Valor: O senhor acha que o governo está pouco atento às dificuldades dos produtores?
Silva: Eu acredito que o presidente deveria ter uma força maior nessas questões, ele tem uma liderança e uma popularidade tão grandes que devia se preocupar mais com o agronegócio. Não é que ele faça vistas grossas, o presidente é um homem de rara inteligência, uma liderança política como poucas vezes a gente viu, mas acontece que tem um sistema de apoio à Presidência que é contra essas coisas. Então, nós temos dificuldades em todos os lados que vamos mexer. Estamos vencendo, mas estamos demorando demais.
Valor: Qual a importância do seguro rural para o setor?
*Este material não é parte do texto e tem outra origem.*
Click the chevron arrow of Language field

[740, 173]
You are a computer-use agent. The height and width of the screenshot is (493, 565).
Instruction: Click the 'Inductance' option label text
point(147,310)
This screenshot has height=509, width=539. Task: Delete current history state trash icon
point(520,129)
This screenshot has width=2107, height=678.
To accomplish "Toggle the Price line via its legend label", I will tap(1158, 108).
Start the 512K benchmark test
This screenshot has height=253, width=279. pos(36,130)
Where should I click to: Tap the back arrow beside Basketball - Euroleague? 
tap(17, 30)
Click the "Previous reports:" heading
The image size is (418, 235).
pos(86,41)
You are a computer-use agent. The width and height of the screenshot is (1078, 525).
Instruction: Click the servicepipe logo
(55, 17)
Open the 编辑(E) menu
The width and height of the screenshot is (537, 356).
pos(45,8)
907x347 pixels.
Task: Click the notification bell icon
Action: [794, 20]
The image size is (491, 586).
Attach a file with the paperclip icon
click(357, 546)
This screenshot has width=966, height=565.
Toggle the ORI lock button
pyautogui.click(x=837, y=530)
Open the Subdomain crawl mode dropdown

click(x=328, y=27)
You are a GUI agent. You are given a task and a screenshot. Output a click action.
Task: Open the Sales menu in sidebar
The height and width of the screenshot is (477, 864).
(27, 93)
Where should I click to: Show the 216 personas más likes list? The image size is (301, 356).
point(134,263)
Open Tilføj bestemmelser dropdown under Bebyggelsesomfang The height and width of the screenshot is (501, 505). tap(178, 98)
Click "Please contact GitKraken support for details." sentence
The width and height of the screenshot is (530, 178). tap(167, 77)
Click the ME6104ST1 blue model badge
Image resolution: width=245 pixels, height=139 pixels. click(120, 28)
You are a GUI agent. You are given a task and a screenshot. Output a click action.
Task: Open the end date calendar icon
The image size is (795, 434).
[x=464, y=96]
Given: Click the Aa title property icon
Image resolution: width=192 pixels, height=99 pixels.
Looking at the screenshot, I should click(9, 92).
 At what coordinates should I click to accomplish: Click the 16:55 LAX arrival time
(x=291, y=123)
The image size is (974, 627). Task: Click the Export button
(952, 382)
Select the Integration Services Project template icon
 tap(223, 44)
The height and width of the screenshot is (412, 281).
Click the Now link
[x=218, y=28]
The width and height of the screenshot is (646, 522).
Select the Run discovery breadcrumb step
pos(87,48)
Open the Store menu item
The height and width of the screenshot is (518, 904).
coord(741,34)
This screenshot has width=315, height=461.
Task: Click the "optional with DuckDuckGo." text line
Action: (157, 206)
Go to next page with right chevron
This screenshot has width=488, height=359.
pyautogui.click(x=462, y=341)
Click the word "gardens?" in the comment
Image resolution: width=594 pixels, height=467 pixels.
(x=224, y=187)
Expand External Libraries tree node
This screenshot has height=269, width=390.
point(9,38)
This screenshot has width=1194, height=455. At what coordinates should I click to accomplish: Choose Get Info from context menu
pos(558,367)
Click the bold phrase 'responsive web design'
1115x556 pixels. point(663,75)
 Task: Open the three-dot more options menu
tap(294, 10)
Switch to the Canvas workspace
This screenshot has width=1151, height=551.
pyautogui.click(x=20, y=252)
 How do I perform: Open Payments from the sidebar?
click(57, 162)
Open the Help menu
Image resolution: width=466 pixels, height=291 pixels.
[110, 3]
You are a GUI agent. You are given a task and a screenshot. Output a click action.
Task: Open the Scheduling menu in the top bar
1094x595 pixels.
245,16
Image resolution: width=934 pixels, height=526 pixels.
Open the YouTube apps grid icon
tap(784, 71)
Silva: A falta dele revela a pouca importância que se dá ao agronegócio. A falta do seguro rural justifica a grande quantidade de dívidas dos agricultores, porque se temos um problema, como tivemos no Paraná – que este ano perdeu 30% da sua produção de grãos – não há como pagar. O mundo inteiro tem seguro. Na crise, grandes indústrias como a Fiat ou a Embraer demitiram ou deram férias coletivas, porque não vendiam carros ou aviões. O agricultor, se não plantar hoje, pode perder tudo, porque a soja, por exemplo, tem uma questão de sol, de iluminação. Então vou plantar da mesma forma, mesmo sabendo que não vou receber o que estou investindo, e que nenhum seguro vai me ressarcir.
Valor: Como o senhor avalia a questão da reforma agrária?
Silva: É uma coisa completamente falida, porque se trata de um distributivismo de terra, mas os resultados são pífios. A terra é um pedacinho da história da produção agrícola hoje. Porque eu não preciso ter terra para produzir, eu preciso de conhecimento, de tecnologia, de gestão, do saber administrar. Não adianta alguém me dar uma terra se eu não tiver recursos técnicos, consultorias, assistência técnica para produzir.
Valor: Como os ruralistas veem os protestos dos ambientalistas?
Silva: Quem derruba na Amazônia não é mais o produtor rural. Quem derruba na Amazônia é grileiro, é o ladrão, é o posseiro, é caso de polícia, é a falta do Estado lá. O setor rural é crucificado por esquizofrenias internacionais. Porque o que as ONGs internacionais querem é que o Brasil preserve tudo. O Brasil tem 51% do seu território preservado e a Europa tem 0,1%. Eles querem preservar áreas às nossas custas. O produtor, mais que ninguém, sabe que se ele não preservar o meio ambiente o seu filho não vai mais poder plantar.